The New Promise of Urban Ecology
The field of urban research has a way of getting bogged down in the details of human politics and behavior. Questions of transit logistics, housing policy, economic development, and beyond can make long-term environmental considerations seem secondary, paramount as they are to human health and the ultimate viability of our policy choices.
Fortunately for urban ecologists, however, the National Science Foundation and U.S. Forest Service moved in 2009 to commit $6 million to projects probing the impact that cities create on the ecologies within them, giving birth to a wave of research projects that are reshaping our understanding of the environments we create.
"Many scientists see these grants, dubbed 'Urban Long-Term Research Areas: Exploratory' (ULTRA-Ex) awards, as the first step towards fostering a much-needed research network for long-term projects in urban ecology," writes Humphries.
In one such project, Boston University researcher Nathan Phillips is mapping the composition of the city's air: "Phillips and his colleagues are using data from these sites to model how carbon dioxide and other gases move through the city, and how the mix differs from the air in rural areas. The work is part of an interdisciplinary project to study Boston's 'metabolism' — how elements are exchanged between natural and human systems. Next, they plan to look at carbon in the city's soils and water, and to track the flow of water, nitrogen and pollutants. 'The goal is to understand the function of a major city,' Phillips says."
"The NSF has funded this type of work since the late 1990s, when it set up Long-Term Ecological Research (LTER) sites in Phoenix, Arizona, and Baltimore, Maryland," notes Humphries. "But such examples are rare. This year, an analysis of more than 8,000 ecological studies found that only 4% assessed densely populated areas, despite calls from some ecologists and the NSF for more investigation of how people shape environments."

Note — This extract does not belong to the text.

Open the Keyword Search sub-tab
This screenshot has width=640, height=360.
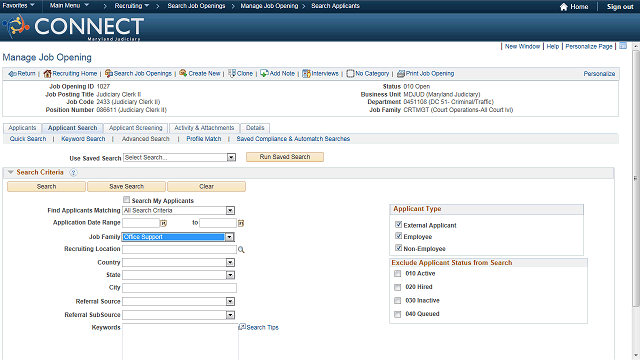[x=83, y=139]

Another study out of Ohio State University in Wooster has found that soil in many vacant lots in Cleveland are suitable for planting crops, promising to save millions of dollars in annual maintenance costs.
With such investments in this field of research, policymakers may soon have a better framework in which to evaluate environmentally-oriented programs. "As cities begin to take carbon regulation more seriously, 'we need to have a transparent, robust, verifiable reporting of carbon dioxide emissions', says [Lucy Huytra of Boston University]. Otherwise, cities cannot track their successes and failures."